Can you reproduce, unchanged, the rows starting with the one containing "equal (469, 698)" and ending with the one containing "limited (503, 154)", including both of those?

++++ DATA ENTRIES

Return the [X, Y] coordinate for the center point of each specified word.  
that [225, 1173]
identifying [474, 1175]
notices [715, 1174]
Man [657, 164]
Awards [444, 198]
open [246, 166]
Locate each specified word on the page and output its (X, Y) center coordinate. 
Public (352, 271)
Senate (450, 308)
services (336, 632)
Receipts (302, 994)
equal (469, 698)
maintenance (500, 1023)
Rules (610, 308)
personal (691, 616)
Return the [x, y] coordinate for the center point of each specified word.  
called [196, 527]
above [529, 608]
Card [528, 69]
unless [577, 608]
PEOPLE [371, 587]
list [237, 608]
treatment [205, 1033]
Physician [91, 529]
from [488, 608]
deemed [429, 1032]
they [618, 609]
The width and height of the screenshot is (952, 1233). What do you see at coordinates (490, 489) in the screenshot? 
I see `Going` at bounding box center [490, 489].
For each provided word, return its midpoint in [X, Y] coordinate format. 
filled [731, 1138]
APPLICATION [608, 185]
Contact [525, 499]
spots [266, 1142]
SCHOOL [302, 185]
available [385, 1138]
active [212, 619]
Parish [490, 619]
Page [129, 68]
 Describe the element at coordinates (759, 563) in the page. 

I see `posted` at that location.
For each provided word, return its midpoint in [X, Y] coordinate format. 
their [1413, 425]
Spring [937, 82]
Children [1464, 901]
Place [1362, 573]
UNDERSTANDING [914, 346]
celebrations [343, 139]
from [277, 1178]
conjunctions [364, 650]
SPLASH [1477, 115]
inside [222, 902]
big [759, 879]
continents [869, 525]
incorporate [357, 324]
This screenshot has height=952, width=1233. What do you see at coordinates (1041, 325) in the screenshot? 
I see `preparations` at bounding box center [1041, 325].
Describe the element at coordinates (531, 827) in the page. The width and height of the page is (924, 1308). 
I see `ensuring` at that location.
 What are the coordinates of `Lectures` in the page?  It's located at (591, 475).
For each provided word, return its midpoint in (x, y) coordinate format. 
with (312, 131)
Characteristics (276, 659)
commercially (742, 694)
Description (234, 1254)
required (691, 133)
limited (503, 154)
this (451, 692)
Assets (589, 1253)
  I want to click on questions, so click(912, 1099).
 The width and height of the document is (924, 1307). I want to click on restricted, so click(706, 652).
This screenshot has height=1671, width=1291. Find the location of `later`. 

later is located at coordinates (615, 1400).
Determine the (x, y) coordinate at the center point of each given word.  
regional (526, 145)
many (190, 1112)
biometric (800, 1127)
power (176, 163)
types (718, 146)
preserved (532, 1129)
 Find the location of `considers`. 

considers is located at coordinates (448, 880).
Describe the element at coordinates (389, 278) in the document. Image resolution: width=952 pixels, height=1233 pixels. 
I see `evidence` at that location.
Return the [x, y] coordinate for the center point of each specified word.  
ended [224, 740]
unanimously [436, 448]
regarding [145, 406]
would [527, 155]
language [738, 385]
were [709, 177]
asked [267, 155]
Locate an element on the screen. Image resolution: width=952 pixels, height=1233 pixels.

++++++++

RESULT FOR THIS EXERCISE.
equal (469, 698)
maintenance (500, 1023)
Rules (610, 308)
personal (691, 616)
Return the [x, y] coordinate for the center point of each specified word.  
called [196, 527]
above [529, 608]
Card [528, 69]
unless [577, 608]
PEOPLE [371, 587]
list [237, 608]
treatment [205, 1033]
Physician [91, 529]
from [488, 608]
deemed [429, 1032]
they [618, 609]
The width and height of the screenshot is (952, 1233). What do you see at coordinates (490, 489) in the screenshot? 
I see `Going` at bounding box center [490, 489].
For each provided word, return its midpoint in [X, Y] coordinate format. 
filled [731, 1138]
APPLICATION [608, 185]
Contact [525, 499]
spots [266, 1142]
SCHOOL [302, 185]
available [385, 1138]
active [212, 619]
Parish [490, 619]
Page [129, 68]
 Describe the element at coordinates (759, 563) in the page. 

I see `posted` at that location.
For each provided word, return its midpoint in [X, Y] coordinate format. 
their [1413, 425]
Spring [937, 82]
Children [1464, 901]
Place [1362, 573]
UNDERSTANDING [914, 346]
celebrations [343, 139]
from [277, 1178]
conjunctions [364, 650]
SPLASH [1477, 115]
inside [222, 902]
big [759, 879]
continents [869, 525]
incorporate [357, 324]
This screenshot has height=952, width=1233. What do you see at coordinates (1041, 325) in the screenshot? 
I see `preparations` at bounding box center [1041, 325].
Describe the element at coordinates (531, 827) in the page. The width and height of the page is (924, 1308). 
I see `ensuring` at that location.
 What are the coordinates of `Lectures` in the page?  It's located at (591, 475).
For each provided word, return its midpoint in (x, y) coordinate format. 
with (312, 131)
Characteristics (276, 659)
commercially (742, 694)
Description (234, 1254)
required (691, 133)
limited (503, 154)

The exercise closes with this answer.